## [ASSIGNMENT 1]
According to the combustion passage, what share of all hydrogen atoms do the hydrogen atom addition reactions consume under rich conditions?
## [ASSIGNMENT 2]
From the combustion passage, list each equivalence ratio used in the sensitivity analyses shown in figure 6, along with the condition it stands for.
## [ASSIGNMENT 3]
Write out the part of the combustion passage starting at "Sensitivity analyses (Figure" and ending at "the alkylated furans.".

## [TEXT UNDER STUDY]
=== Begin Enclosure ===
Sensitivity analyses (Figure 4) have shown these hydrogen atom addition reactions to inhibit reactivity for a number of reasons. These reactions prevent Ḣ atoms from reacting with O₂ to form hydroxyl radicals and atomic oxygen by consuming 48.6% and 53.2% of the total hydrogen atoms in the system under lean and rich conditions respectively. This is clear in the increased sensitivity of these reactions under lean conditions. They also convert this reactive hydrogen atom into the less reactive methyl radical. Additionally, furan is known to be less reactive than the alkylated furans.

Little is known about the combustion of vinyl ketene in truth and we rely largely on estimated kinetics from Alzueta et al. [45] to describe it’s combustion at present. Having said this, vinyl ketene was detected in low-pressure 25DMF flames by Wu et al. [23] on the basis of it’s ionization energy, and it is not unreasonable to suggest that it’s production therein was from 2MF via this hydrogen atom addition reaction.

Whilst hydrogen atom addition reactions tend to inhibit reactivity, increasing the rate of hydrogen atom abstraction by the hydrogen atom is seen to largely promote reactivity. Although interestingly, the decomposition of the product of the abstraction channel, Ċ₄H₅-n, to C₄H₄ and the hydrogen atom, is actually seen to be the most inhibiting reaction under lean and rich conditions, despite the regeneration of hydrogen atoms observed from this reaction.

It is important to note that the decomposition of Ċ₄H₅-n to C₄H₄ and Ḣ is not active in the reverse direction and the inhibition observed is likely due to formation of the unreactive C₄H₄ species, which is a well known intermediate in the formation of soot precursors. Conversely, decomposition of Ċ₄H₅-n to C₂H₂ and Ċ₂H₃ is seen to promote reactivity as chain branching can occur from the subsequent oxidation and decomposition reactions of these species which are visible in Figure 4.

Increasing the rate of abstraction by O₂ is seen to promote reactivity, particularly under fuel lean conditions, as it provides a source of HȮ₂ radicals which can react with methyl to produce CH₃Ȯ and ȮH, with CH₃Ȯ primarily undergoing decomposition to form formaldehyde and hydrogen atom.

4.2 Laminar Burning Velocities

Experimental laminar burning velocities and those calculated by the current model are shown in Figure 5. Measured flame speeds are seen to increase with increasing initial temperatures, with peak reactivity for a given initial temperature occurring under conditions slightly richer than stoichiometric in all cases. The current model captures these trends well with few empirical alterations required to obtain this agreement, although current simulations are tending to overpredict the flame velocity under rich conditions.

Fig. 5.

Experimental flame speeds (symbols) with calculated errors as a function of initial temperature and equivalence ratio at pressures of 1 atmosphere and current model predictions (lines) with solid lines corresponding to closed symbols.

Sensitivity analyses detailing important kinetic parameters at lean (Φ = 0.6), peak flame speed (Φ = 1.1) and rich (Φ = 1.6) conditions at an initial temperature of 358 K are visible in figure 6. These sensitivity analyses exhibit that reactivity within the flame under lean and rich conditions is very much dominated by the chemistry of smaller hydrocarbons, in particular those reactions which produce and consume the hydrogen atom.
=== End Enclosure ===
## [DATA BLOCK]
=== Begin Enclosure ===
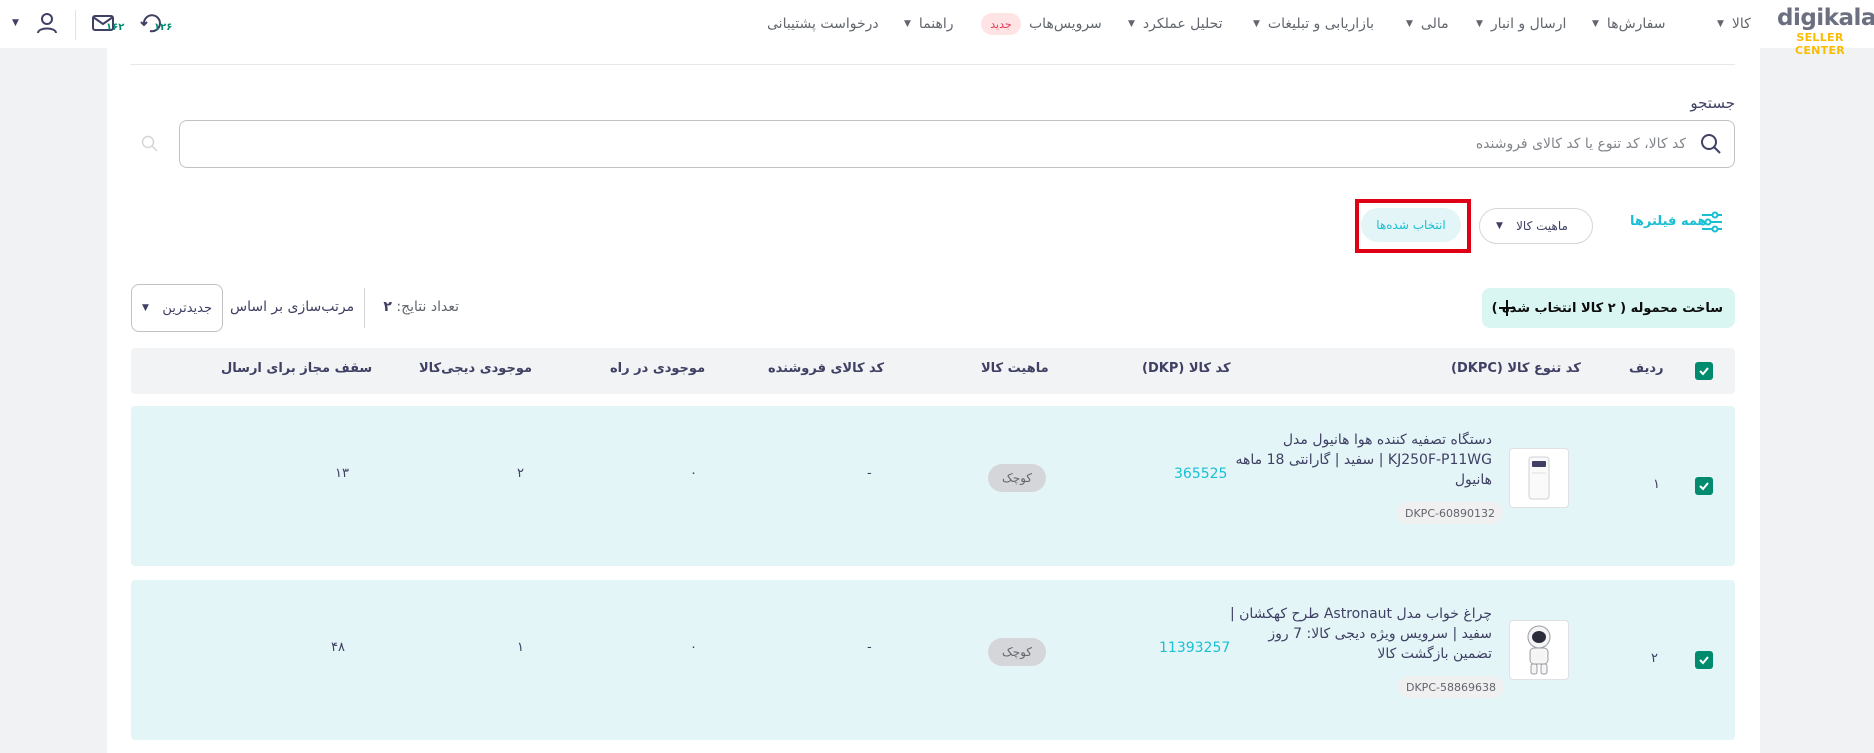 This screenshot has width=1874, height=753. Describe the element at coordinates (476, 368) in the screenshot. I see `header-stock: موجودی دیجی‌کالا` at that location.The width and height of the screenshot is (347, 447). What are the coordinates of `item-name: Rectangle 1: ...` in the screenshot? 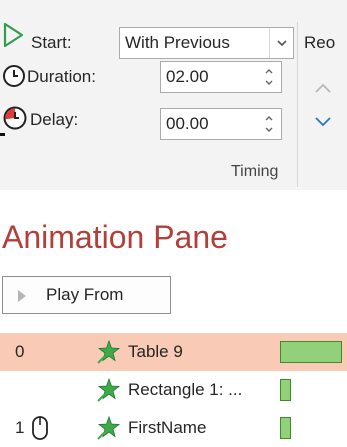 It's located at (186, 390).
=== End Enclosure ===
## [FINAL ANSWER 1]
53.2%

## [FINAL ANSWER 2]
- Φ = 0.6 (lean)
- Φ = 1.1 (peak flame speed)
- Φ = 1.6 (rich)

## [FINAL ANSWER 3]
Sensitivity analyses (Figure 4) have shown these hydrogen atom addition reactions to inhibit reactivity for a number of reasons. These reactions prevent Ḣ atoms from reacting with O₂ to form hydroxyl radicals and atomic oxygen by consuming 48.6% and 53.2% of the total hydrogen atoms in the system under lean and rich conditions respectively. This is clear in the increased sensitivity of these reactions under lean conditions. They also convert this reactive hydrogen atom into the less reactive methyl radical. Additionally, furan is known to be less reactive than the alkylated furans.